By afternoon, Captain Alexander McRae’s four-gun battery and two guns detached from the 10th U.S. Infantry were in position east of the river. More Union troops— including the 1st New Mexico Volunteers under legendary frontiersman Christopher “Kit” Carson—came up in support. Pressure mounted on the thinning Confederate lines, where men were desperate for water. Corporal John Poe of the 4th Texas recalled, “Our eyes sank back, our tongues swelled, our brains reeled.”
But Canby did not press his advantage. Fearing that a frontal assault was too risky, he instead ordered a wheel maneuver. With McRae’s battery as a pivot point, the Yankees would circle to the right and roll up the Confederate left.
Then Colonel Thomas Green of the 5th Texas made one last attempt to win the day: The Rebels would charge the Union battery. “When the words ‘Up, boys, and at them!’ were given,” said Lt. Col. William Scurry, 4th Texas, “straight at their battery of six guns…went our brave volunteers.”

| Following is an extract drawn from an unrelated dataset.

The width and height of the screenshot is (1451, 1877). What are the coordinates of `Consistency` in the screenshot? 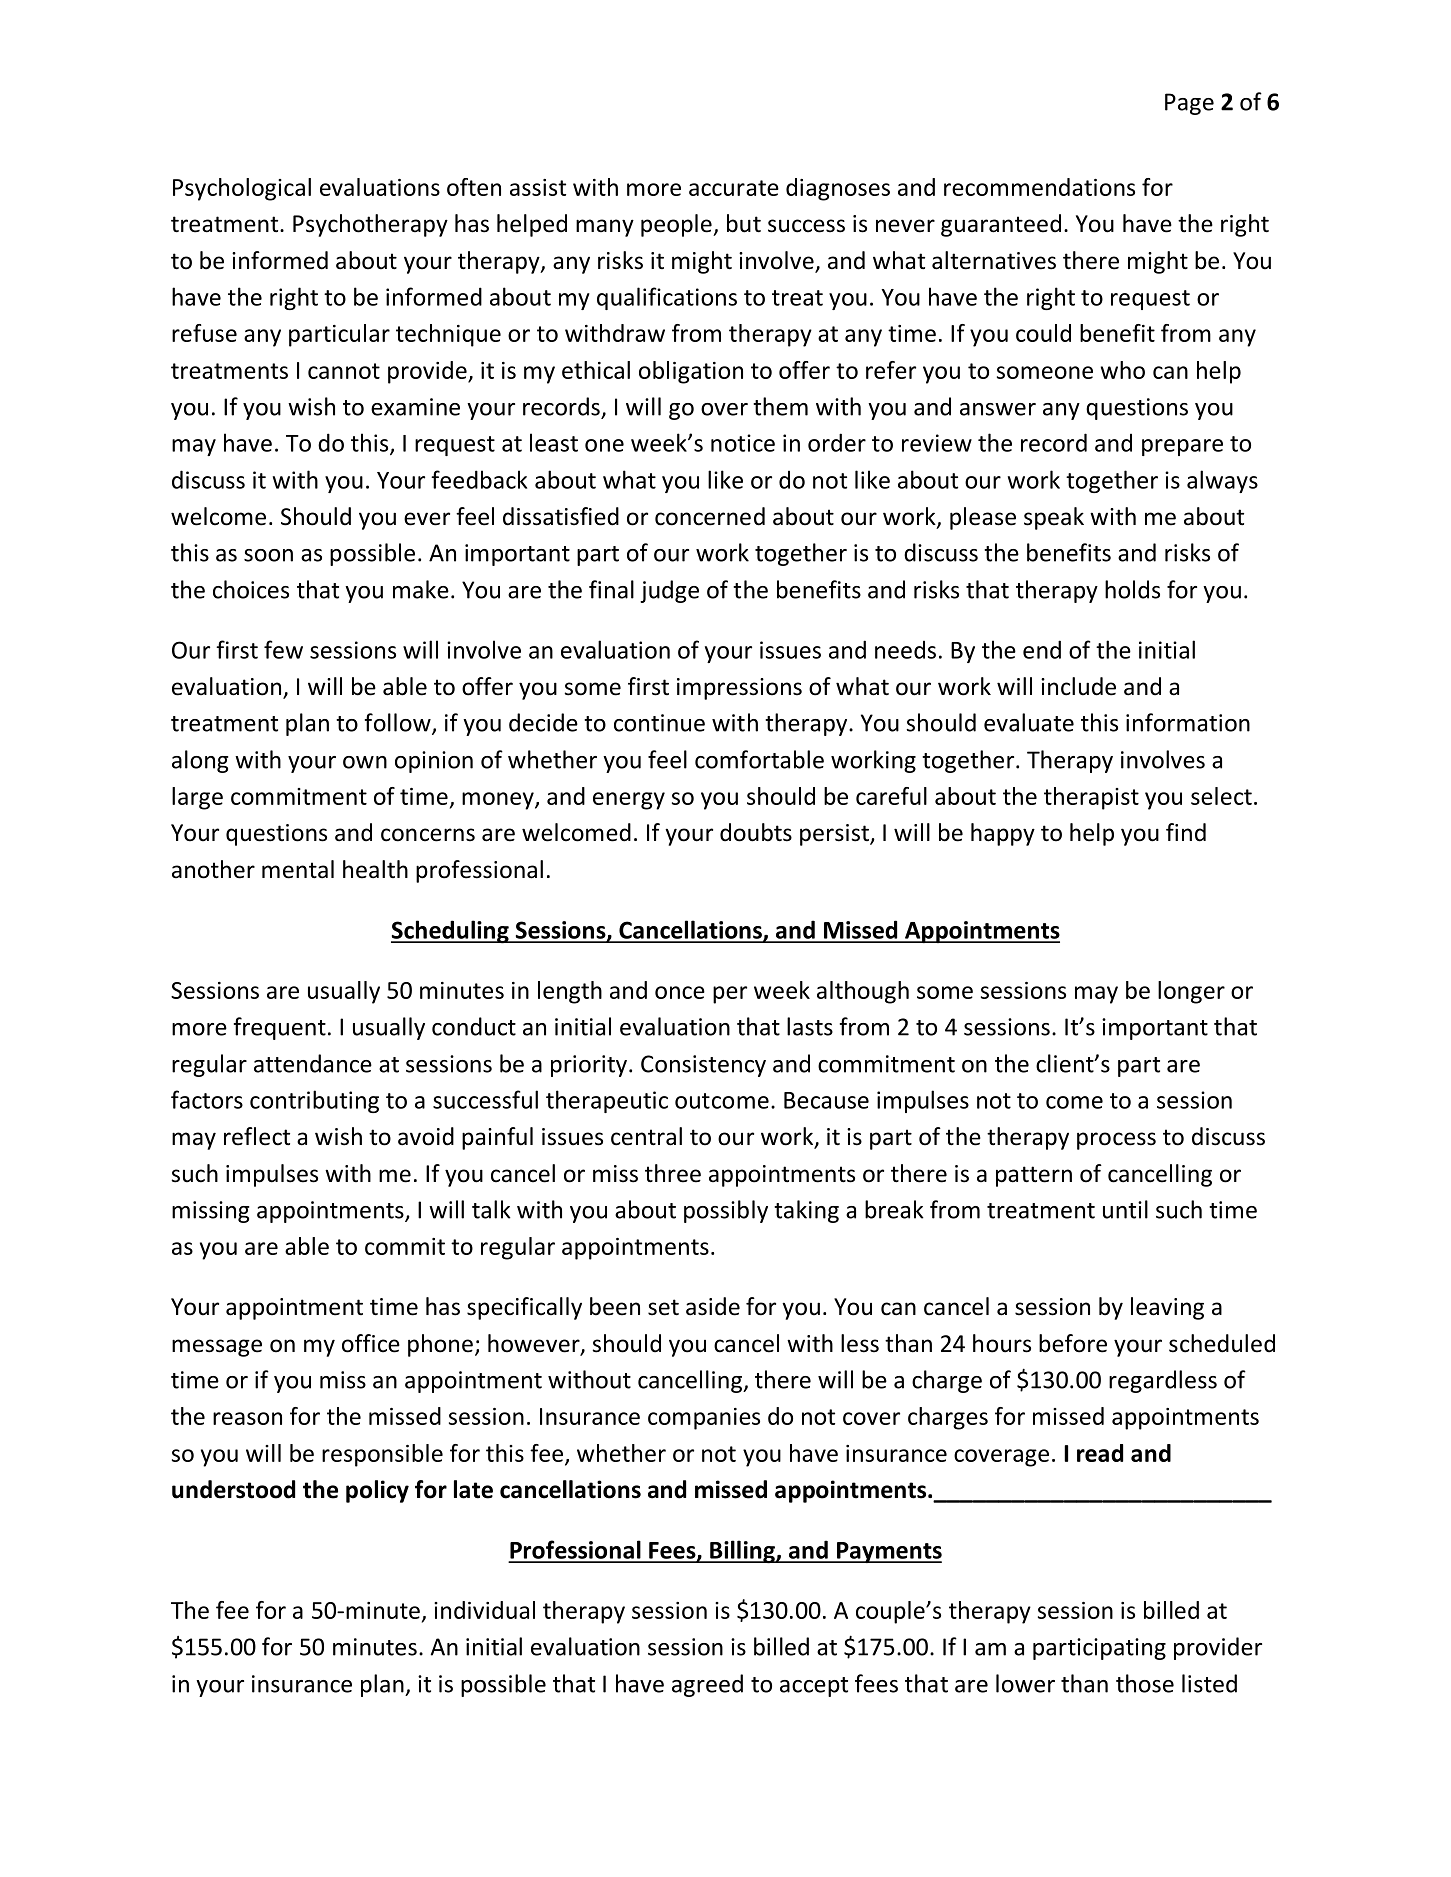 It's located at (703, 1066).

The Yankees were stunned. Within minutes, the Rebels captured the entire battery and forced a retreat to Fort Craig. Sibley’s Brigade had driven the enemy from the field and would soon push on to Albuquerque. But by May, the dream of a Pacific empire was dead. Writing from Texas after a disastrous spring campaign, Sibley declared, “except for its political geographical position, the Territory of New Mexico is not worth a quarter of the blood and treasure expended in its conquest.”
Christine M. Kreiser is a senior editor for America’s Civil War.